§ **Exercise directions**: Restate the records in full, so that each line matches the original exactly.

§ **Dataset content**:
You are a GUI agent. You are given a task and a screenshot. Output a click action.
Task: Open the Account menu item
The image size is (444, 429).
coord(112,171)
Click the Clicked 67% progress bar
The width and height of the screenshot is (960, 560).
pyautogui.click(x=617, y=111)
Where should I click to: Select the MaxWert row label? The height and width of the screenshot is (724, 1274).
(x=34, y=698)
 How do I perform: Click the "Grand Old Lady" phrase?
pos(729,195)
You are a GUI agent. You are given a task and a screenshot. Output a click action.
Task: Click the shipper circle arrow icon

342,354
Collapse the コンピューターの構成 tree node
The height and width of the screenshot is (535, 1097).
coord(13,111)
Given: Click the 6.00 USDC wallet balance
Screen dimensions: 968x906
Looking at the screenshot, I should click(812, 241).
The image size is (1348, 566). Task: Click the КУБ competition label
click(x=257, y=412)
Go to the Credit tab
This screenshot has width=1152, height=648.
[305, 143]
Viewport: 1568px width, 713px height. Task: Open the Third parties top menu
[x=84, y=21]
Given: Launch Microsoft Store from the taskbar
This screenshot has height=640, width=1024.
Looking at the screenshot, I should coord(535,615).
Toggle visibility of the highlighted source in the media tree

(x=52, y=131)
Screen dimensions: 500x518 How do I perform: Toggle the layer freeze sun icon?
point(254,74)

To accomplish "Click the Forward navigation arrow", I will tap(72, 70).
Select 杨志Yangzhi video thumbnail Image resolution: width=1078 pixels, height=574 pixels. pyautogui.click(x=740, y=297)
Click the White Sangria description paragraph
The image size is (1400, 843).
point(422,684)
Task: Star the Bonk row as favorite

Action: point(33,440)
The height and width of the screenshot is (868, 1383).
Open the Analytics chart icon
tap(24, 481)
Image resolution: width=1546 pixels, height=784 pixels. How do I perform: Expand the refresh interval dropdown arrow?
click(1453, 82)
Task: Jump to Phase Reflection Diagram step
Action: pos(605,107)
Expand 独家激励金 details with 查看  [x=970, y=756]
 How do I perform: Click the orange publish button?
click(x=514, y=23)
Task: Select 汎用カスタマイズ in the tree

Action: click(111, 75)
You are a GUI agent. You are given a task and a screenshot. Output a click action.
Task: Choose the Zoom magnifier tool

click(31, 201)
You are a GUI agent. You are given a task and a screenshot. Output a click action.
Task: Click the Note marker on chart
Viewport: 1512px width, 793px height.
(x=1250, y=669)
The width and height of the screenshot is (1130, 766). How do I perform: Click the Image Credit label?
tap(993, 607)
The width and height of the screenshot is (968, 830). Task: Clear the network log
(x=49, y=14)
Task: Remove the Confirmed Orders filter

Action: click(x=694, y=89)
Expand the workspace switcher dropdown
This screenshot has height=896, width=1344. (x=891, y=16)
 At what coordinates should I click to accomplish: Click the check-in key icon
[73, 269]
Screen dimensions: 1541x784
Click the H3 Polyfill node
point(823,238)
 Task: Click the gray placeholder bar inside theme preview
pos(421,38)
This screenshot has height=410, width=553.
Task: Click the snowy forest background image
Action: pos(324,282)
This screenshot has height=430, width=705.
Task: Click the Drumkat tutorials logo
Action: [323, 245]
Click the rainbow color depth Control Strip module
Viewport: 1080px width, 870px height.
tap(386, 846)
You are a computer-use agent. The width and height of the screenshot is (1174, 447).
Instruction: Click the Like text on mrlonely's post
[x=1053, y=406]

§ **Answer to this task**:
You are a GUI agent. You are given a task and a screenshot. Output a click action.
Task: Open the Account menu item
The image size is (444, 429).
coord(112,171)
Click the Clicked 67% progress bar
The width and height of the screenshot is (960, 560).
pyautogui.click(x=617, y=111)
Where should I click to: Select the MaxWert row label? The height and width of the screenshot is (724, 1274).
(x=34, y=698)
 How do I perform: Click the "Grand Old Lady" phrase?
pos(729,195)
You are a GUI agent. You are given a task and a screenshot. Output a click action.
Task: Click the shipper circle arrow icon

342,354
Collapse the コンピューターの構成 tree node
The height and width of the screenshot is (535, 1097).
coord(13,111)
Given: Click the 6.00 USDC wallet balance
Screen dimensions: 968x906
Looking at the screenshot, I should click(812, 241).
The image size is (1348, 566). Task: Click the КУБ competition label
click(x=257, y=412)
Go to the Credit tab
This screenshot has width=1152, height=648.
[305, 143]
Viewport: 1568px width, 713px height. Task: Open the Third parties top menu
[x=84, y=21]
Given: Launch Microsoft Store from the taskbar
This screenshot has height=640, width=1024.
Looking at the screenshot, I should coord(535,615).
Toggle visibility of the highlighted source in the media tree

(x=52, y=131)
Screen dimensions: 500x518 How do I perform: Toggle the layer freeze sun icon?
point(254,74)

To accomplish "Click the Forward navigation arrow", I will tap(72, 70).
Select 杨志Yangzhi video thumbnail Image resolution: width=1078 pixels, height=574 pixels. pyautogui.click(x=740, y=297)
Click the White Sangria description paragraph
The image size is (1400, 843).
point(422,684)
Task: Star the Bonk row as favorite

Action: point(33,440)
The height and width of the screenshot is (868, 1383).
Open the Analytics chart icon
tap(24, 481)
Image resolution: width=1546 pixels, height=784 pixels. How do I perform: Expand the refresh interval dropdown arrow?
click(1453, 82)
Task: Jump to Phase Reflection Diagram step
Action: pos(605,107)
Expand 独家激励金 details with 查看  [x=970, y=756]
 How do I perform: Click the orange publish button?
click(x=514, y=23)
Task: Select 汎用カスタマイズ in the tree

Action: click(111, 75)
You are a GUI agent. You are given a task and a screenshot. Output a click action.
Task: Choose the Zoom magnifier tool

click(31, 201)
You are a GUI agent. You are given a task and a screenshot. Output a click action.
Task: Click the Note marker on chart
Viewport: 1512px width, 793px height.
(x=1250, y=669)
The width and height of the screenshot is (1130, 766). How do I perform: Click the Image Credit label?
tap(993, 607)
The width and height of the screenshot is (968, 830). Task: Clear the network log
(x=49, y=14)
Task: Remove the Confirmed Orders filter

Action: click(x=694, y=89)
Expand the workspace switcher dropdown
This screenshot has height=896, width=1344. (x=891, y=16)
 At what coordinates should I click to accomplish: Click the check-in key icon
[73, 269]
Screen dimensions: 1541x784
Click the H3 Polyfill node
point(823,238)
 Task: Click the gray placeholder bar inside theme preview
pos(421,38)
This screenshot has height=410, width=553.
Task: Click the snowy forest background image
Action: pos(324,282)
This screenshot has height=430, width=705.
Task: Click the Drumkat tutorials logo
Action: [323, 245]
Click the rainbow color depth Control Strip module
Viewport: 1080px width, 870px height.
tap(386, 846)
You are a computer-use agent. The width and height of the screenshot is (1174, 447).
Instruction: Click the Like text on mrlonely's post
[x=1053, y=406]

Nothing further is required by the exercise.